I have an ASP.NET site running under IIS 8.5 on Windows 2012 R2.
I'm trying to use the MinBytesPerSecond configuration setting (in applicationHost\WebLimits) as part of a strategy to mitigate slow HTTP POST attacks but can't seem to get IIS to respect the value. I've tried with default 240 bytes/sec plus much higher values.
I'm using OWASP/ProactiveRISK's SwitchBlade to trickle a POST body at 1 byte/sec to the server but cannot get it to drop the connection.
The use of MinBytesPerSecond is recommended in a number of articles on the web relating to slow DOS attacks and so I am surprised I am having difficulty. I have restarted IIS after each setting change just in case.
Could this setting be monitored by another process which might not be running?

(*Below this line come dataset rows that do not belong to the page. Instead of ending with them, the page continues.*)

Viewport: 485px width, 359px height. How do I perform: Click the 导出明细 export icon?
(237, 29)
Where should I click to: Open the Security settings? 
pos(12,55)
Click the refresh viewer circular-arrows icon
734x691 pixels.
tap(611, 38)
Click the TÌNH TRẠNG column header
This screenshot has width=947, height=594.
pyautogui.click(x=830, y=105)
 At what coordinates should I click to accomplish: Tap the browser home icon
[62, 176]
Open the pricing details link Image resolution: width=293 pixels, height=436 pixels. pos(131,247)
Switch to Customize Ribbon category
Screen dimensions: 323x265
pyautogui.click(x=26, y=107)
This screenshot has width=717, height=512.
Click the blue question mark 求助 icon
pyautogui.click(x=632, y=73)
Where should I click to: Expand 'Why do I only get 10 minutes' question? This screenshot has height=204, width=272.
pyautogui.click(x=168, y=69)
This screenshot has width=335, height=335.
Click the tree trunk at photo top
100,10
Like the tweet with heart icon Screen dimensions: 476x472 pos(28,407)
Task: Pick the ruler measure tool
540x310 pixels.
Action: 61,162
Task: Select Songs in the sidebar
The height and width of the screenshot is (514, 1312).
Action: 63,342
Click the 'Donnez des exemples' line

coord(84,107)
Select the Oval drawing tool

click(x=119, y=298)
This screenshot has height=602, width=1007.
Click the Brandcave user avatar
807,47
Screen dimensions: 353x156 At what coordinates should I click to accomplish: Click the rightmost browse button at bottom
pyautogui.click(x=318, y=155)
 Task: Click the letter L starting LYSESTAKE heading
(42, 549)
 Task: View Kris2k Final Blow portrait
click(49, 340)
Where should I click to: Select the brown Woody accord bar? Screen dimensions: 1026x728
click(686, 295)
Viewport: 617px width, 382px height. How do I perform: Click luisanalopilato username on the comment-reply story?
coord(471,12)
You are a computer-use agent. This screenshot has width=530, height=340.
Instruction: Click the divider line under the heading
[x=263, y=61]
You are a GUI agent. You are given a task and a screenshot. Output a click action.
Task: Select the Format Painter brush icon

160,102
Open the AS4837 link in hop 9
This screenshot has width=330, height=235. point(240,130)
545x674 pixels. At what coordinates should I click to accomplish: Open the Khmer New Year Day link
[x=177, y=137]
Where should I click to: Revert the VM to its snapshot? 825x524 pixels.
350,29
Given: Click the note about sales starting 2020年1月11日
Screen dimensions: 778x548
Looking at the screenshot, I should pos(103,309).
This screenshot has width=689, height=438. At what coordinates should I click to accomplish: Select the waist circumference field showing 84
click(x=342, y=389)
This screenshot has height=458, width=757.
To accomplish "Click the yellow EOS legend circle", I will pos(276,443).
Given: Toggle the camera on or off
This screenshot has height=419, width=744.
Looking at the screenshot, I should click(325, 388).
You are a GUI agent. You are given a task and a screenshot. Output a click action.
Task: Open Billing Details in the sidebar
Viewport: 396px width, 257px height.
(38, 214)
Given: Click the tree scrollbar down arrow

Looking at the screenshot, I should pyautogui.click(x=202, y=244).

Any ideas, things to consider or alternatives greatly appreciated.
EDIT:
Just noted this in the IIS config reference here, minBytesPerSecond...
Specifies the minimum throughput rate, in bytes, that HTTP.sys enforces when it sends a response to the client. The minBytesPerSecond attribute prevents malicious or malfunctioning software clients from using resources by holding a connection open with minimal data. If the throughput rate is lower than the minBytesPerSecond setting, the connection is terminated.
Does this mean that this setting only applies to the rate at which the response is returned i.e. could only be used against slow reads - does anyone have any knowledge or experience of minBytesPerSecond working for them?
Thanks.